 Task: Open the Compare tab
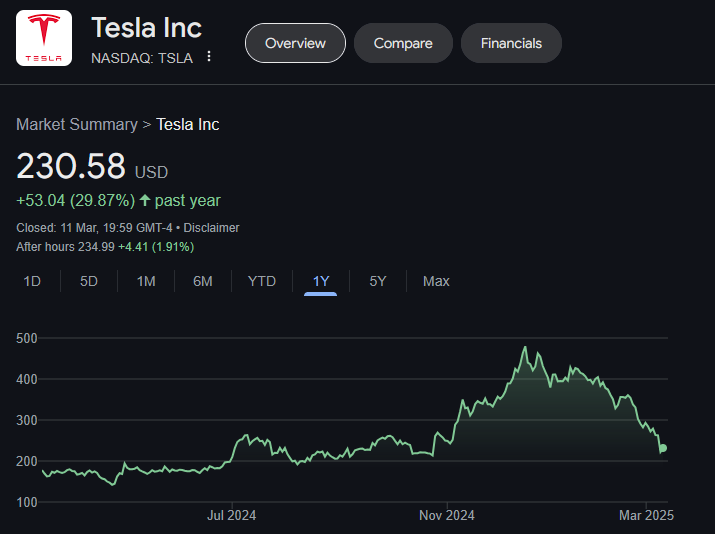(x=403, y=43)
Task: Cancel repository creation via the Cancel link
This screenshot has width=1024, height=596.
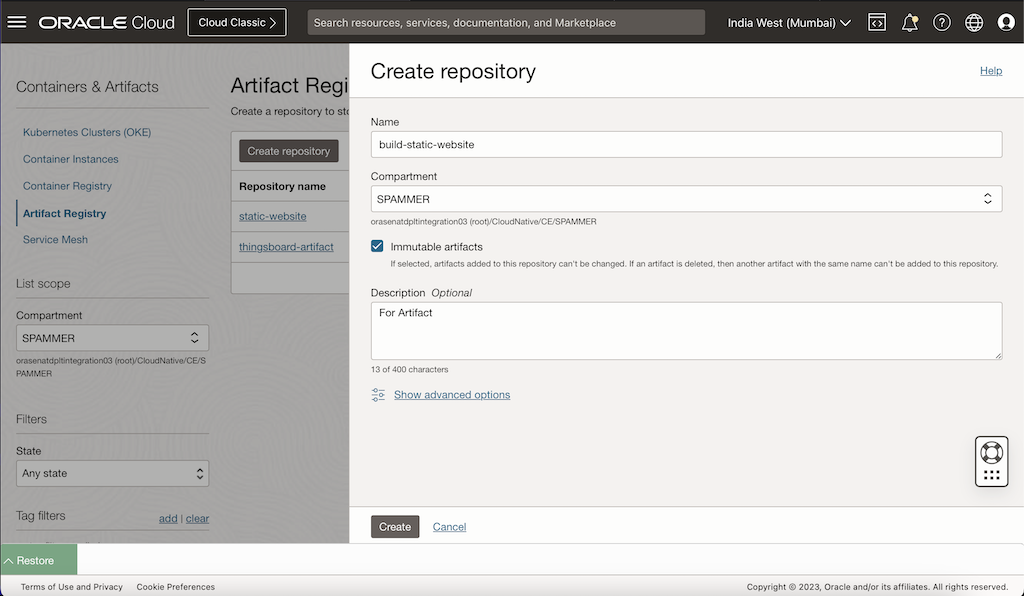Action: [449, 526]
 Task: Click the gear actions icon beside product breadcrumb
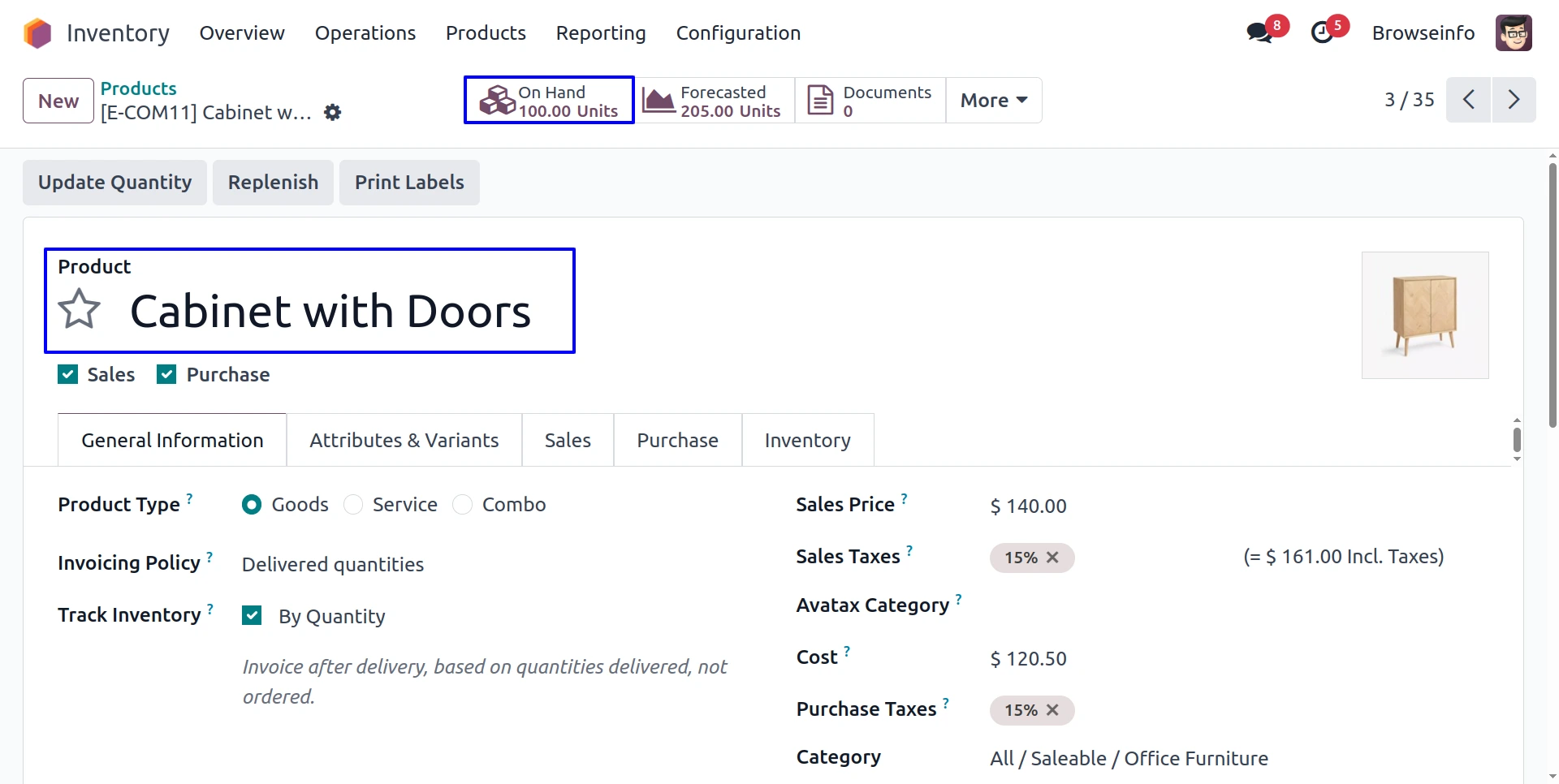coord(333,113)
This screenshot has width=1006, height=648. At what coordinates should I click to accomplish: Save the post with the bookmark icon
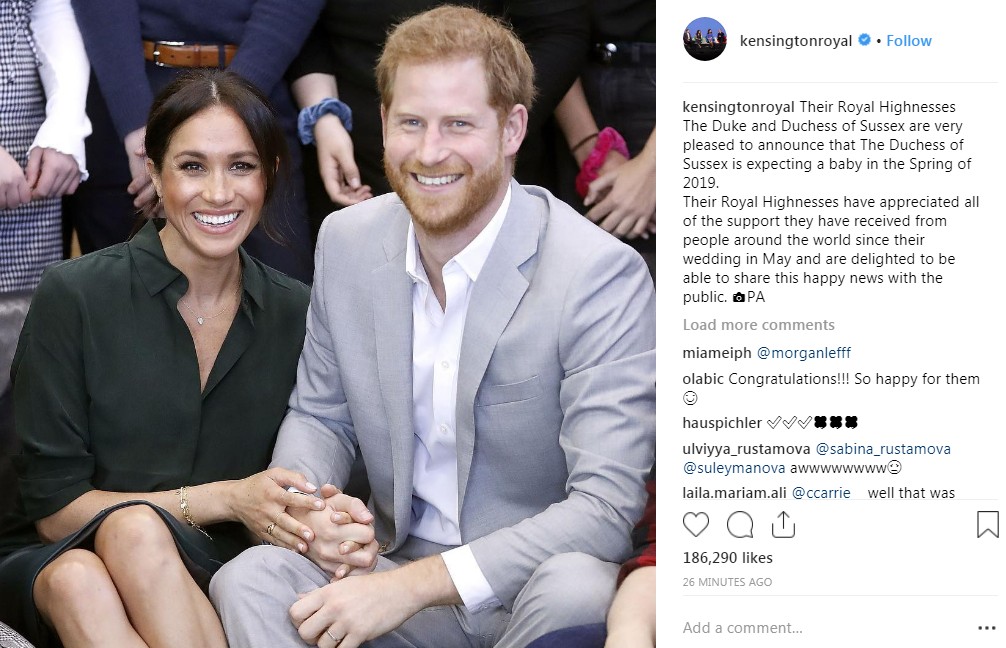point(987,524)
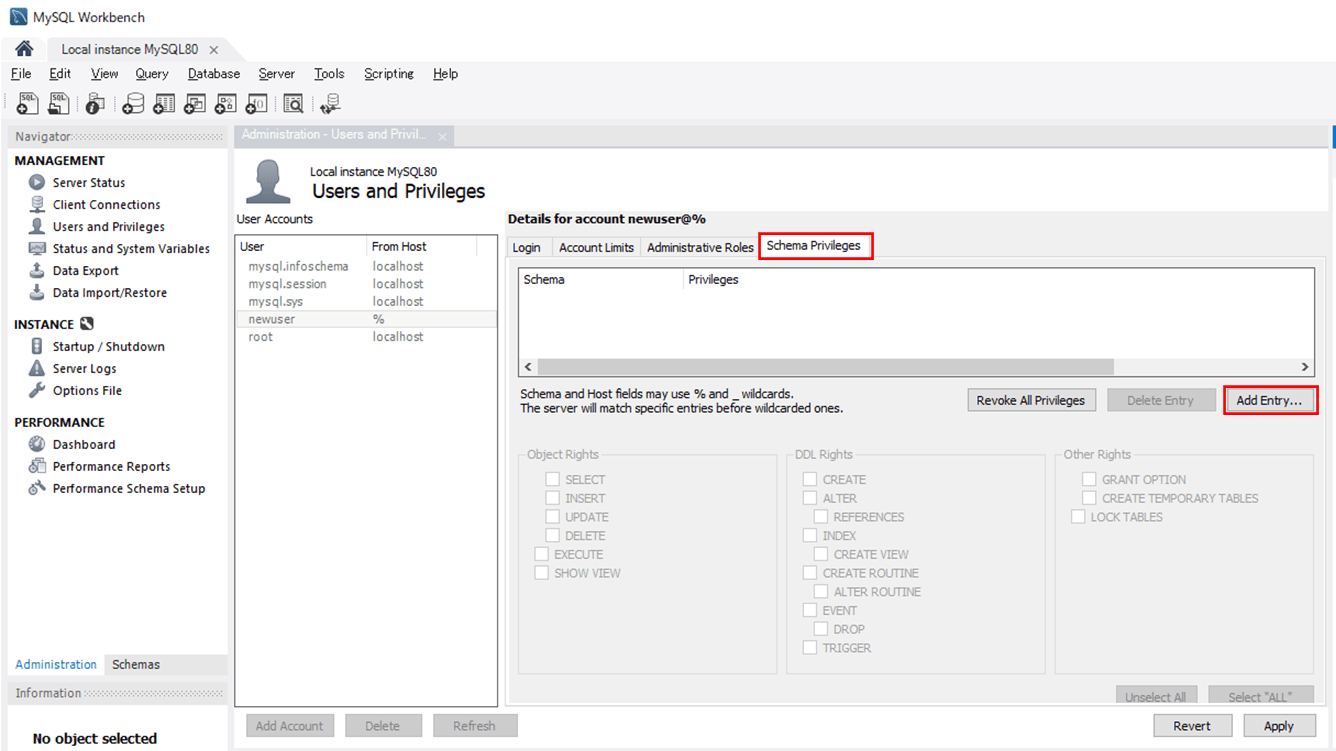The height and width of the screenshot is (751, 1336).
Task: Toggle the GRANT OPTION checkbox
Action: 1089,479

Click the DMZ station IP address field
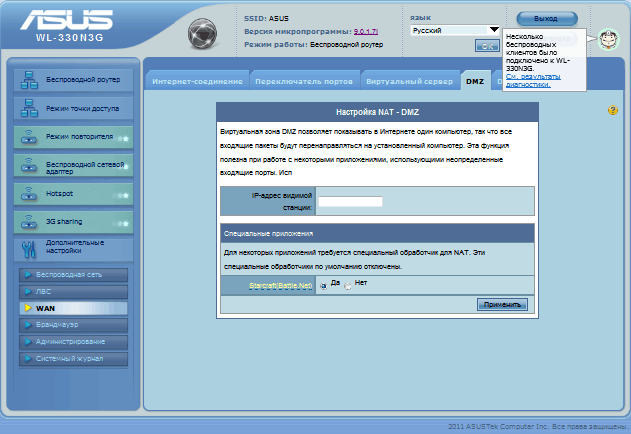[350, 201]

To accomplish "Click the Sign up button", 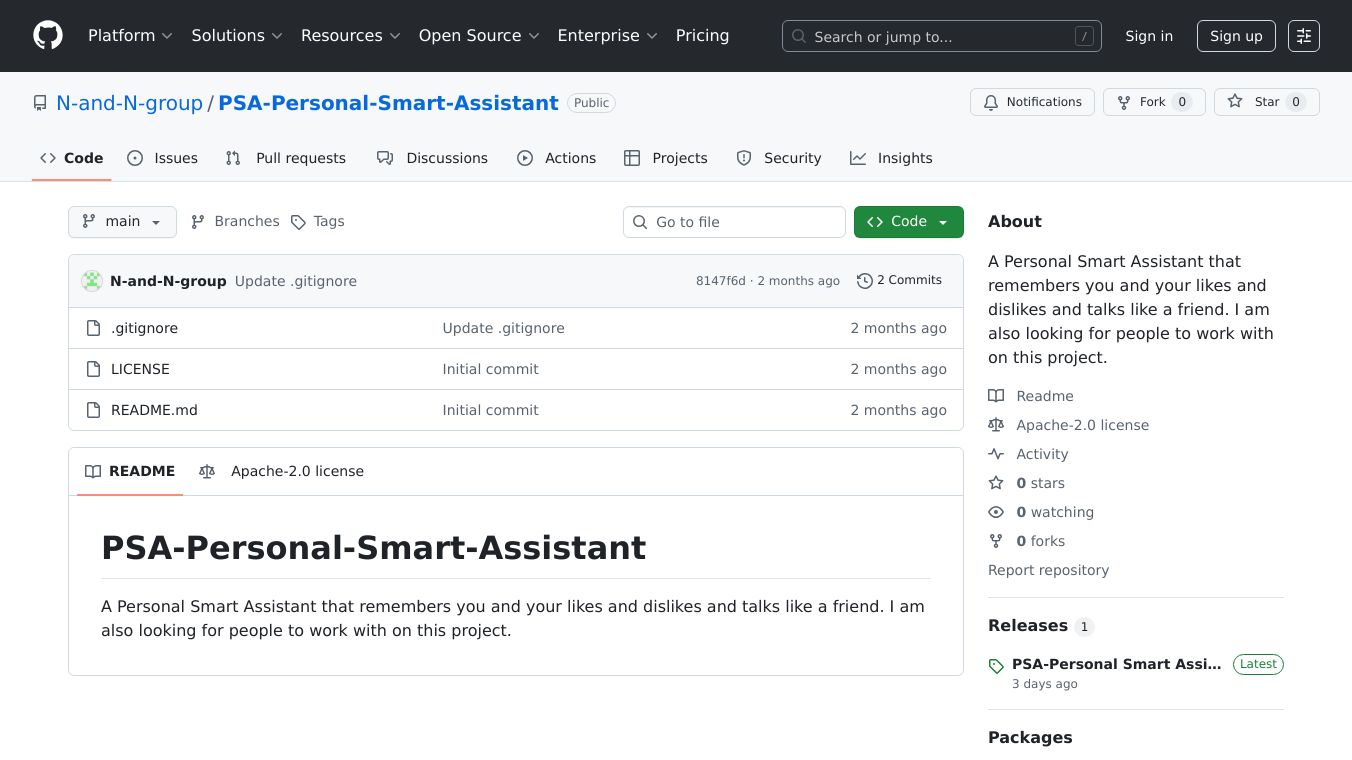I will pyautogui.click(x=1236, y=36).
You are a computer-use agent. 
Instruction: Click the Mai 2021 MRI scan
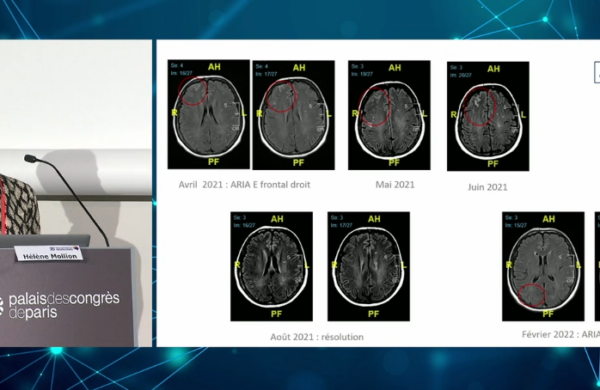click(389, 115)
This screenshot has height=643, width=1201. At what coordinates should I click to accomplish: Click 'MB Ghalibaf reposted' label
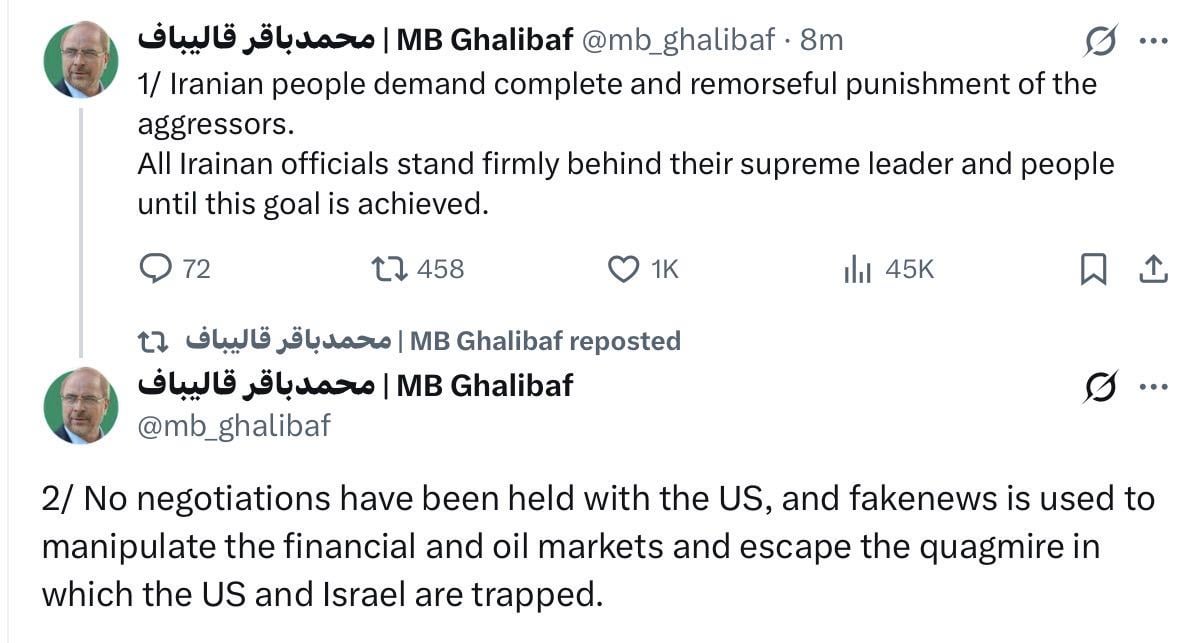[545, 341]
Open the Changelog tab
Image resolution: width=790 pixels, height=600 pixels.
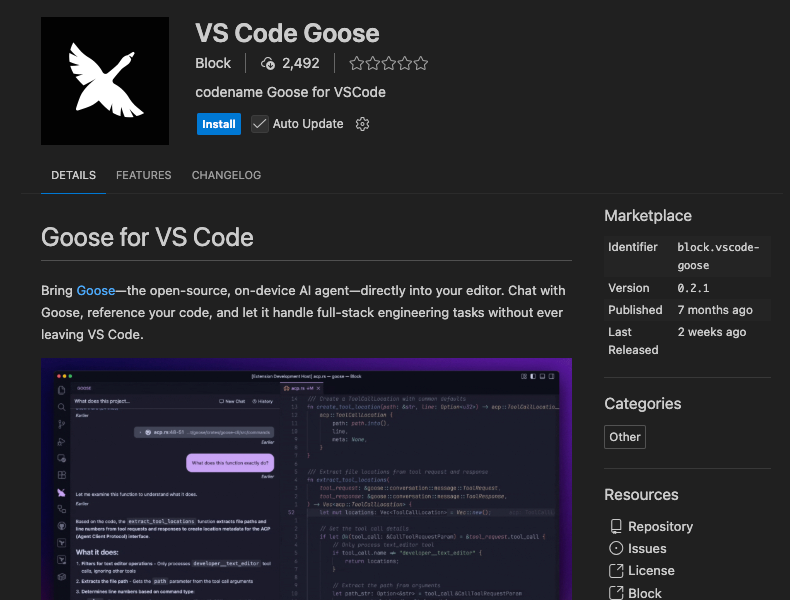[226, 175]
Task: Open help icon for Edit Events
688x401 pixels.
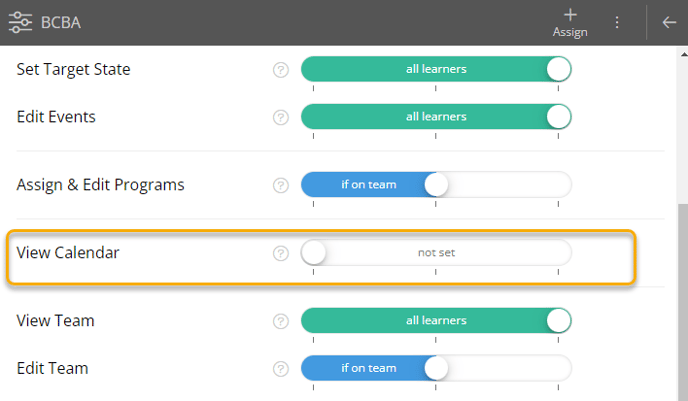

▶ _WORK TASK_:
Transcribe exactly the span of lines from the line holding "Image resolution: width=790" through the last line above, both included. Pictures stay out.

▶ _YOUR RESPONSE_:
Image resolution: width=790 pixels, height=600 pixels.
[226, 175]
Task: Open help icon for Edit Events
688x401 pixels.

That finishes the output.